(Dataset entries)
::::::

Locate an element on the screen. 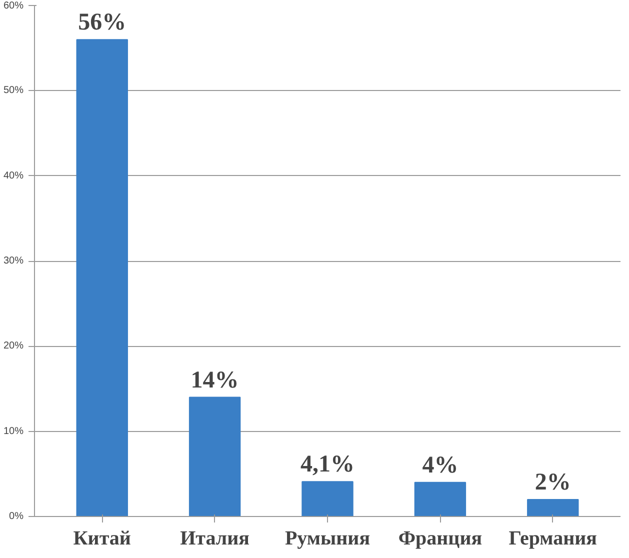 This screenshot has width=629, height=558. x-tick-label: Италия is located at coordinates (215, 539).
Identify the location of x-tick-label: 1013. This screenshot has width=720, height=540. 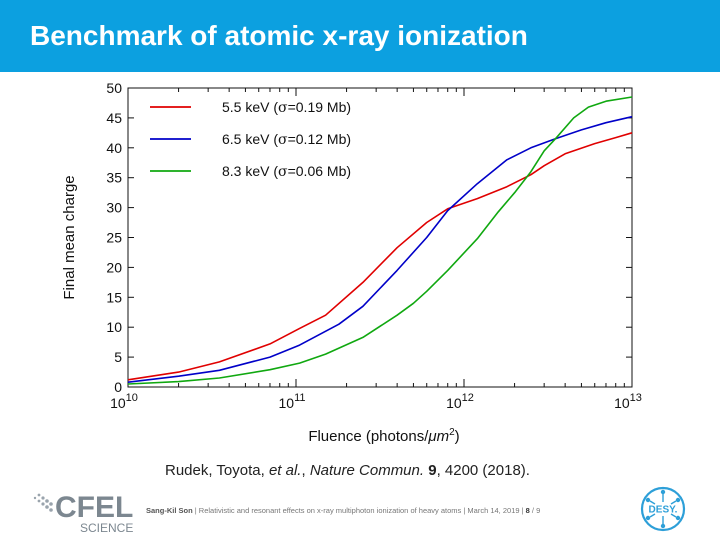
(628, 402).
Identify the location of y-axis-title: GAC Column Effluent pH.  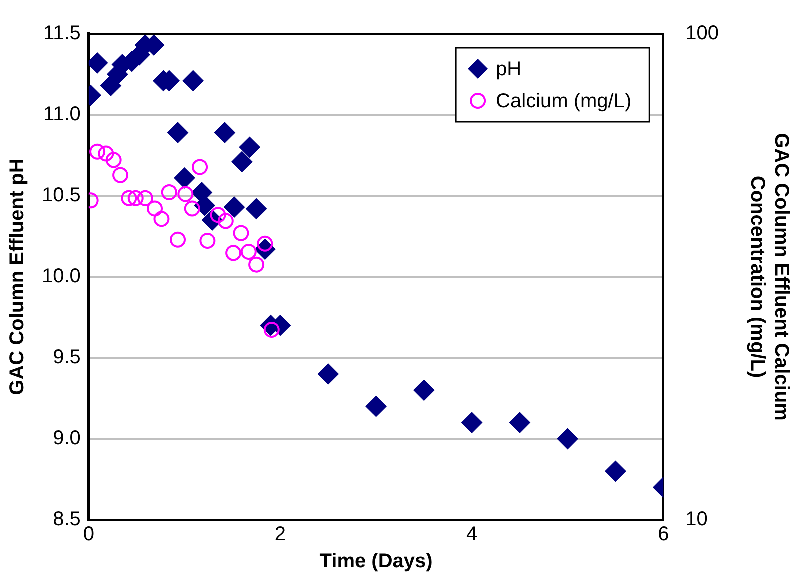
(18, 277).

::::::

Copy the records word for word, starting at the line that contains "Identify the location of x-tick-label: 1013." and continuing through the end of the records. Leave the pictures out.

• _RESULT BELOW_
Identify the location of x-tick-label: 1013. This screenshot has width=720, height=540. 
(628, 402).
Identify the location of y-axis-title: GAC Column Effluent pH.  
(18, 277).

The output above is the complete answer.